I hit a problem in Android, trying to talk HTTPS with an Apache web-server that has an SSL certificate purchased from Dynadot/AlphaSSL:

javax.net.ssl.SSLHandshakeException: 
  java.security.cert.CertPathValidatorException: 
    Trust anchor for certification path not found.

The code to talk to the server looks something like this:

...
HttpsURLConnection _conn = null;
try {
    _conn = (HttpsURLConnection) 
        new URL(aUrl).openConnection();
    if ((_conn.getResponseCode() >= 200) && 
        (_conn.getResponseCode() < 300)) {
        return handleSuccessResponse(_conn);
    } else if (...) {
        ...
    } else {
        return handleErrorResponse(_conn);
    }
finally {
    _conn.disconnect();
}
...

I googled the message "Trust anchor for certification path not found". Unsurprisingly, StackOverflow shows up several times in the results, but several of the top hits I got suggest reaching immediately for a custom trust manager as the preferred solution.

This set off alarm bells for me, ranging from "that sounds like a lot of effort" through "so, why does connecting to another https site (e.g. my bank) work?".

You do need a custom trust manager if you signed your own certificate.

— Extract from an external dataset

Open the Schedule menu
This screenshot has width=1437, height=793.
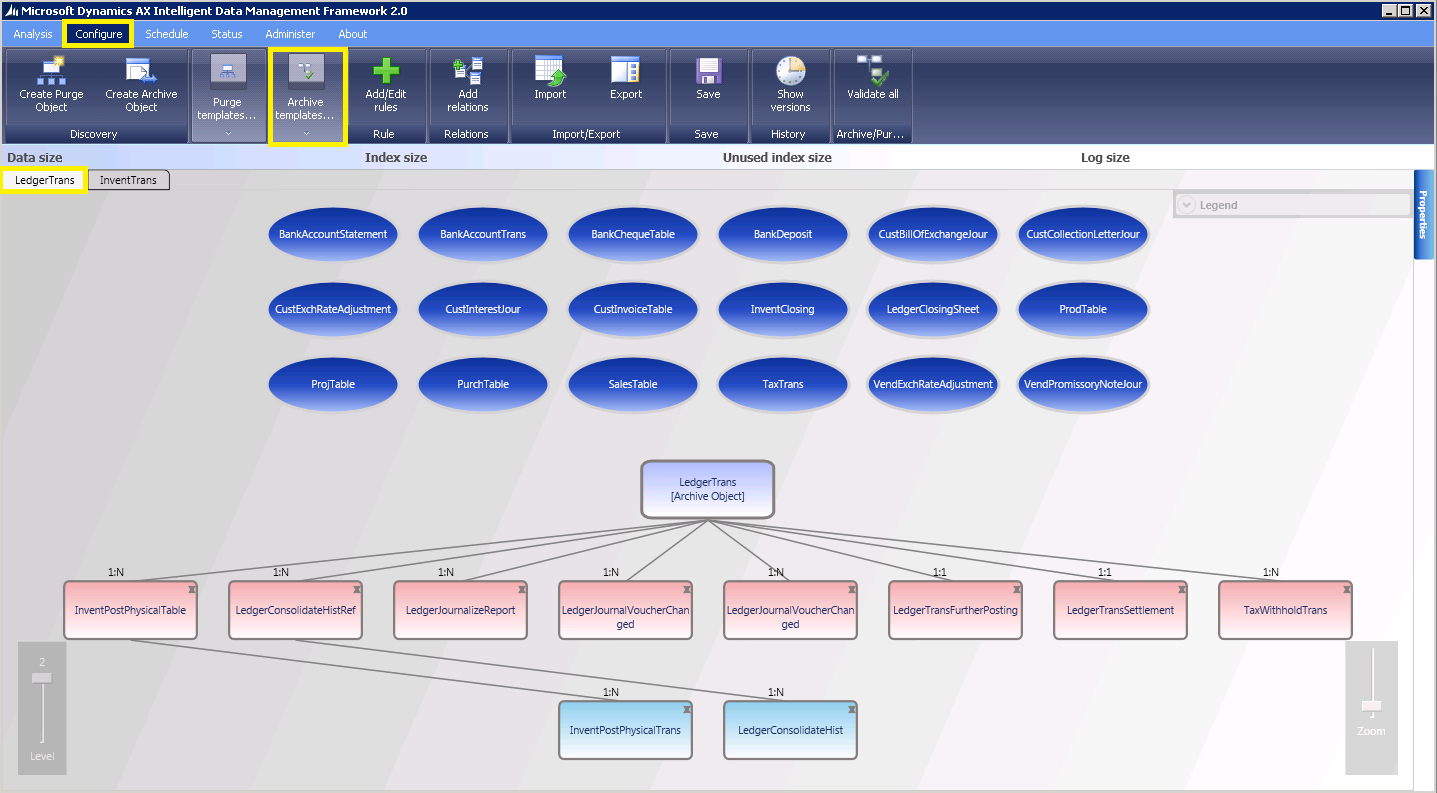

I haven't thought about it much, but the extra effort actually seems to outweigh the cost of buying a certificate.

You do not need a custom trust manager if you bought your certificate!

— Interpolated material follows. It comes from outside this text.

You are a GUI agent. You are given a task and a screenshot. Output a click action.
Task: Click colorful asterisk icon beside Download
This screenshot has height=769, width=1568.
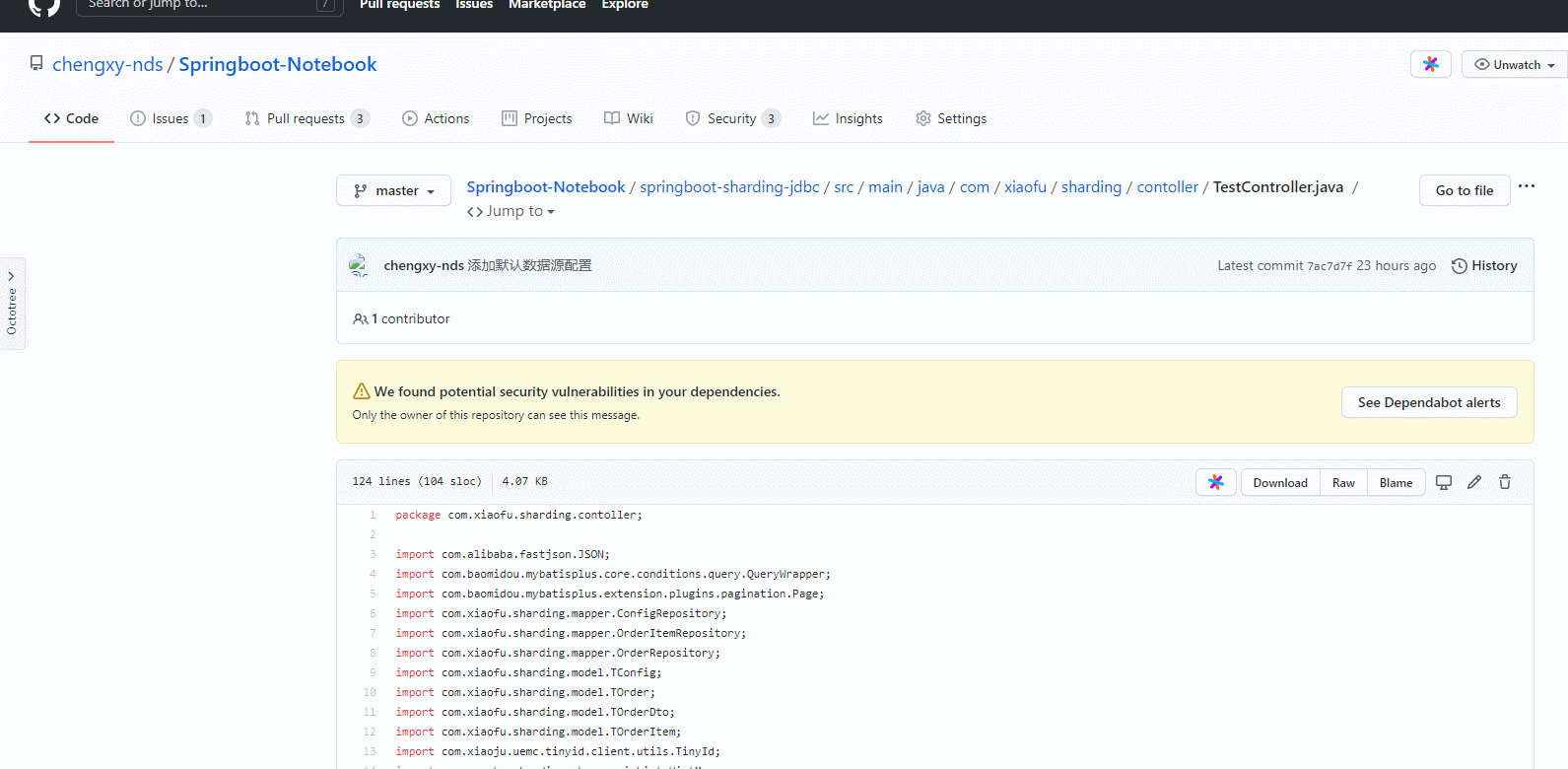1216,482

If you bought a certificate, building a custom trust manager is a complicated, slow, high-effort workaround for your actual problem, and - worse - you'd have to repeat the workaround on each client (imagine you are building apps for Android, iOS and Windows Mobile).

Certificates are signed in a "chain", where the chain eventually leads back to a set of root authority certificates that are known and trusted by Android. The point is to be able to trace a certificate back to a trusted signing authority without having to have any advance knowledge of the certificate.

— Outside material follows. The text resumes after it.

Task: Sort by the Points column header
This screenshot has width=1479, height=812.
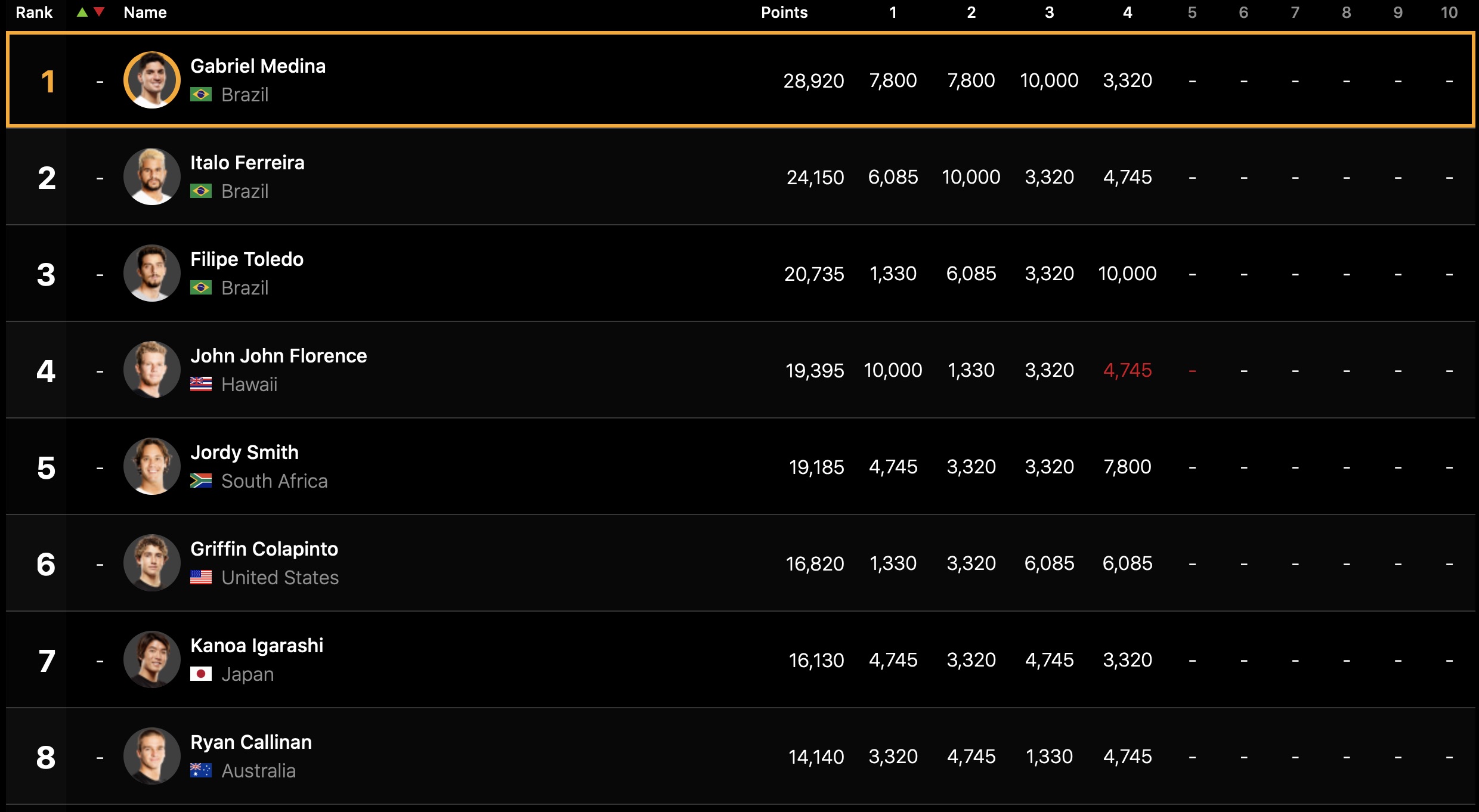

So why is my certificate not trusted?

It turns out the server I was connecting to was misconfigured. It was returning its own certificate, but it was not returning the intermediate certificate, so there was no chain, and Android was unable to verify its authenticity, hence "trust anchor not found". Happily I was able to get access to the server to fix up the configuration.

One way to investigate your certificate chain is with openssl client:

openssl s_client -debug -connect www.thedomaintocheck.com:443

This lists some useful information about your cert, including the chain. If you are experiencing a trust anchor not found, your chain will probably only contain one element, like this:

Certificate chain
  0 s:/OU=Domain Control Validated/CN=www.thedomaintocheck.com
    i:/O=AlphaSSL/CN=AlphaSSL CA - G2

.. and openssl will finish its output with something like

Verify return code: 21 (unable to verify the first certificate)

A server configured correctly with intermediate certificates will return a complete chain, like this:

Certificate chain
  0 s:/OU=Domain Control Validated/CN=www.thedomaintocheck.com
    i:/O=AlphaSSL/CN=AlphaSSL CA - G2
  1 s:/O=AlphaSSL/CN=AlphaSSL CA - G2
    i:/C=BE/O=GlobalSign nv-sa/OU=Root CA/CN=GlobalSign Root CA
  2 s:/C=BE/O=GlobalSign nv-sa/OU=Root CA/CN=GlobalSign Root CA
    i:/C=BE/O=GlobalSign nv-sa/OU=Root CA/CN=GlobalSign Root CA

.. and Android's HttpsURLConnection will happily accept the certificate - no custom trust manager keystore nonsense here, thank you.